PHY 2895.02: Machine Learning and Neural Networks (ML&NN)

Prerequisite: Pre-calculus or permission of instructor

Course Description:

This course presents an overview of current machine learning techniques and applications, with particular attention to neural network models. Topics include: supervised, unsupervised and reinforcement learning approaches; classification & regression tasks; Deep Learning architectures; recommendation, natural language processing, computer vision and audio recognition applications.  We will also give attention to issues of ethics and society, including bias, transparency and accountability.  Suitable for students in many fields, including but not limited to: Computer Science, Business, Physics, Neuroscience, Audio Engineering, and Sociology.  

Credit: 3 Hours. Approved for BELLCore science credit or Physics (PHY) major/minor credit.  Does not count for Computer Science (CSC) major/minor credit.  

 

Instructor:          Dr. Hawley

Office:                 Janet Ayers Academic Center (JAAC), Room 4008

E-mail:                scott.hawley@belmont.edu  (preferred mode of contact)

Phone:                 (615) 460-6206

Office Hours:      MWF 1pm-2pm, MW 4-5pm and by appointment.

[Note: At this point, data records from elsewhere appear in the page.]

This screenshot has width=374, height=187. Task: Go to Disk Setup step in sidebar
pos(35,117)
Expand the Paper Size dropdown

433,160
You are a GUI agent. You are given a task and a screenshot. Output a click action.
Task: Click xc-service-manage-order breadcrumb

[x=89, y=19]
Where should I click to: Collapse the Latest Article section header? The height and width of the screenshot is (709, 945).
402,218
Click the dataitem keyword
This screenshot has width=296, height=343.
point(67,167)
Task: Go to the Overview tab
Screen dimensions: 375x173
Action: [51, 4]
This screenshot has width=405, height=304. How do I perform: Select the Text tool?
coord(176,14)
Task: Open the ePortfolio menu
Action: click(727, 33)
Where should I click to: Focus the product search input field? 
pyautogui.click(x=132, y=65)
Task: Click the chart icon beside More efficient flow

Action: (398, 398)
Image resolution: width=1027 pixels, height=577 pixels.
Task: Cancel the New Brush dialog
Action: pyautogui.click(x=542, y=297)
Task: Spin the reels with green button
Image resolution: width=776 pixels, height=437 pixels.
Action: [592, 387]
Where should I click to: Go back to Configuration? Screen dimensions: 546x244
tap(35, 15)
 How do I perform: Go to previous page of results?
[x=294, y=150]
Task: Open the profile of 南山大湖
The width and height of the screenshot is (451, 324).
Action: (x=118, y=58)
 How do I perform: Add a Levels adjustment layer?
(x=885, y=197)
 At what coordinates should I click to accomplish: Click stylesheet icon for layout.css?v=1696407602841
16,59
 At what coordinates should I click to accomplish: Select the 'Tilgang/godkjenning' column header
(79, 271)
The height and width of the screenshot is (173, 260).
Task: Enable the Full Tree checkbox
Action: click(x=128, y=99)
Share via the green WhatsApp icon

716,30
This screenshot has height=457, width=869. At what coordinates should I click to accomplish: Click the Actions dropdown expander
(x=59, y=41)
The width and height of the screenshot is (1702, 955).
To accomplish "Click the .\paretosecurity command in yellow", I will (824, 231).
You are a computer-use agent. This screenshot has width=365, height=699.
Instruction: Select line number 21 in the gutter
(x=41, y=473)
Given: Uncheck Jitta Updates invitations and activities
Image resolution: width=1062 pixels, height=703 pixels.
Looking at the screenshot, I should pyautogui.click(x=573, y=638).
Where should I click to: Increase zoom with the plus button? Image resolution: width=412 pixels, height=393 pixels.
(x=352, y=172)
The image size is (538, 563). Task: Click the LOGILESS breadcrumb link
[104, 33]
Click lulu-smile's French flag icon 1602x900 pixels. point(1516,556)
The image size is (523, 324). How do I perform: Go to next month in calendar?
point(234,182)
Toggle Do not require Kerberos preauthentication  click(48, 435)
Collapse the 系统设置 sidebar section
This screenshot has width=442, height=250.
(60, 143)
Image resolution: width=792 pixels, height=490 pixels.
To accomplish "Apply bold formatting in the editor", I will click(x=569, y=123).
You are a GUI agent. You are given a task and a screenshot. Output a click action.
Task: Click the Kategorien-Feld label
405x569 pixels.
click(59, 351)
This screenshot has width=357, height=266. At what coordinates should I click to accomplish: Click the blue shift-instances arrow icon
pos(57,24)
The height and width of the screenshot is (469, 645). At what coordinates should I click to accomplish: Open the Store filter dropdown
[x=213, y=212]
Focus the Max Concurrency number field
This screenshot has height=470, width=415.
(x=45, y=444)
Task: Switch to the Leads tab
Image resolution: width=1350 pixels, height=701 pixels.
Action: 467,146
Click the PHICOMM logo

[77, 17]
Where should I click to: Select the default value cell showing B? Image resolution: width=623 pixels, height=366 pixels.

This is your time.  Do not hesitate to come see me if you have questions or want to talk.

 

Class Meeting Times and Location:  MWF  3:00 pm - 3:50 pm  JAAC 4098

Turn off all cell phones, pagers, etc. before coming to class.  If you do not you will be asked to leave class and it will count as an unexcused absence.   Laptops may only be open when performing computer exercises.

 

Course Objectives:

Students will be able to discuss, present, answer questions about, write at length about, execute and/or implement concepts and ideas in the three major areas of Context, Theory, and Execution:

Context (History, Ethics & Society)

-       a basic understanding of the history of development of artificial intelligence (AI), machine learning (ML) and artificial neural networks (NN)

-       awareness of current conversations regarding the ethical implications of the deployment of machine learning and AI applications in society

-       familiarity with the extents to which artificial neural networks are similar to and different from biological neural networks

Theory (Methods & Math):

-       an understanding of the major mathematical underpinnings of machine learning and neural networks (e.g., gradient descent)

-       the ability to perform simple operations such as multiplication of small matrices.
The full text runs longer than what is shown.